* Task to complete: Which of the lines below holds the string "will"? Copy every line that does.

Collected data entries:
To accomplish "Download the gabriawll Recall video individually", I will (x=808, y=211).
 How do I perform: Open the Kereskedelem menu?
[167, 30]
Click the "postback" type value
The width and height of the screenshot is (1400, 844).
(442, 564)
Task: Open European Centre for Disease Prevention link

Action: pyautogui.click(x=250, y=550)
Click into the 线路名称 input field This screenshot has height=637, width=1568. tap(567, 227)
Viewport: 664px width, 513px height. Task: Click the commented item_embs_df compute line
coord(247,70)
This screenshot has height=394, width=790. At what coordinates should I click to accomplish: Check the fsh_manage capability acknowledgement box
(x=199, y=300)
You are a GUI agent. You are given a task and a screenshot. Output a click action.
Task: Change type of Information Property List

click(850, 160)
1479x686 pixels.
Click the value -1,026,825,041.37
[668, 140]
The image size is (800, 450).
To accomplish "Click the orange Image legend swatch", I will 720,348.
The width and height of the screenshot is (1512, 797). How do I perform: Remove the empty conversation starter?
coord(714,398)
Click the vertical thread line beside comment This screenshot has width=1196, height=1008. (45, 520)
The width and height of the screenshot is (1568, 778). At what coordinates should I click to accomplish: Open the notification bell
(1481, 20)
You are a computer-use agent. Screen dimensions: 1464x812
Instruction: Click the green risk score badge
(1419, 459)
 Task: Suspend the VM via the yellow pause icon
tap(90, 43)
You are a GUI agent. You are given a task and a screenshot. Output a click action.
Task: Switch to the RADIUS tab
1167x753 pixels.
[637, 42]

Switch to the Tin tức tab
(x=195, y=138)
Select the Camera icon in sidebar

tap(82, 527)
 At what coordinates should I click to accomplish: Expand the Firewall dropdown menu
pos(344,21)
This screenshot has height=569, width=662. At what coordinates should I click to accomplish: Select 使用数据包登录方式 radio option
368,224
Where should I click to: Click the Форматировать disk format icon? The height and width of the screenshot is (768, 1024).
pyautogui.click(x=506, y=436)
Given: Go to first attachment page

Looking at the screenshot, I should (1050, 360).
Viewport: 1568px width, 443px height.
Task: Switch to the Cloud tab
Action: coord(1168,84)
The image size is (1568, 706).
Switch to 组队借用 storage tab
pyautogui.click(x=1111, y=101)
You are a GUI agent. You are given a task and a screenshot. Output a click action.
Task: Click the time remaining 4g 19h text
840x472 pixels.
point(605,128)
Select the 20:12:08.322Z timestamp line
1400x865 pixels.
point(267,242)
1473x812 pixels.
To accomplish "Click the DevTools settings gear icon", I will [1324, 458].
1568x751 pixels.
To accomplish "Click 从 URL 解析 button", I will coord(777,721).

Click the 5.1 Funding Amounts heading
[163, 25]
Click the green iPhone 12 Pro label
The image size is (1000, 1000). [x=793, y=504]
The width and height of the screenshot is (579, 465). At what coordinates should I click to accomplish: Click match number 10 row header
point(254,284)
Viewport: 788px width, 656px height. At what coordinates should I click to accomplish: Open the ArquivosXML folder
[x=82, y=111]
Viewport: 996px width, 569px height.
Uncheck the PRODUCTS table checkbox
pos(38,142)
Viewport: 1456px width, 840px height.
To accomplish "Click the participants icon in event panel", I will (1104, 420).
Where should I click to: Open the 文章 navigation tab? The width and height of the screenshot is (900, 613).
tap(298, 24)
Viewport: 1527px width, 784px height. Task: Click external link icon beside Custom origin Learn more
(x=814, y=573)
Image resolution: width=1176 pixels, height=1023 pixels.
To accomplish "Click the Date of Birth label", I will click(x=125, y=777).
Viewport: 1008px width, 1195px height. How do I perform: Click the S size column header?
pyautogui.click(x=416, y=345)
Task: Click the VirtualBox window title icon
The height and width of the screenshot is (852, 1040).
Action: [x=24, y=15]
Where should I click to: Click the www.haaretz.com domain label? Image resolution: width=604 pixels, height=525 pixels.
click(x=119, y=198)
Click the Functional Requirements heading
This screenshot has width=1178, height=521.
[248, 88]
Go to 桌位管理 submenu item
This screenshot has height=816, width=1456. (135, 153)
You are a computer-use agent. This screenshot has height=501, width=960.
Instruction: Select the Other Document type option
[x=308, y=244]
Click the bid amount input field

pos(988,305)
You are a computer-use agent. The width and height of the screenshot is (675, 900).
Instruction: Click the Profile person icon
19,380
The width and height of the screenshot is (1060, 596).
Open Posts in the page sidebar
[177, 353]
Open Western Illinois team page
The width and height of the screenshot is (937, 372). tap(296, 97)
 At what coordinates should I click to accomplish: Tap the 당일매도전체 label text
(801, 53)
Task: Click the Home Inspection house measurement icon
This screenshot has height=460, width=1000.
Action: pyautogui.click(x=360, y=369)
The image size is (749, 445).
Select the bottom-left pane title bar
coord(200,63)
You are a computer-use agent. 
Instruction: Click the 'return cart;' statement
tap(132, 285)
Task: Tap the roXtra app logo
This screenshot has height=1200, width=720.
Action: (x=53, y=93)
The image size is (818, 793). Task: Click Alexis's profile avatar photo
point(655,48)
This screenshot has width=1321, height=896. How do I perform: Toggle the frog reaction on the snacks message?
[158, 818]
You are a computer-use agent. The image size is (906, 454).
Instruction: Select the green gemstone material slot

* Worked solution:
To accomplish "Download the gabriawll Recall video individually", I will (x=808, y=211).
To accomplish "Click the orange Image legend swatch", I will 720,348.
To accomplish "Click the DevTools settings gear icon", I will [1324, 458].
To accomplish "Click 从 URL 解析 button", I will coord(777,721).
To accomplish "Click the participants icon in event panel", I will (1104, 420).
To accomplish "Click the Date of Birth label", I will click(x=125, y=777).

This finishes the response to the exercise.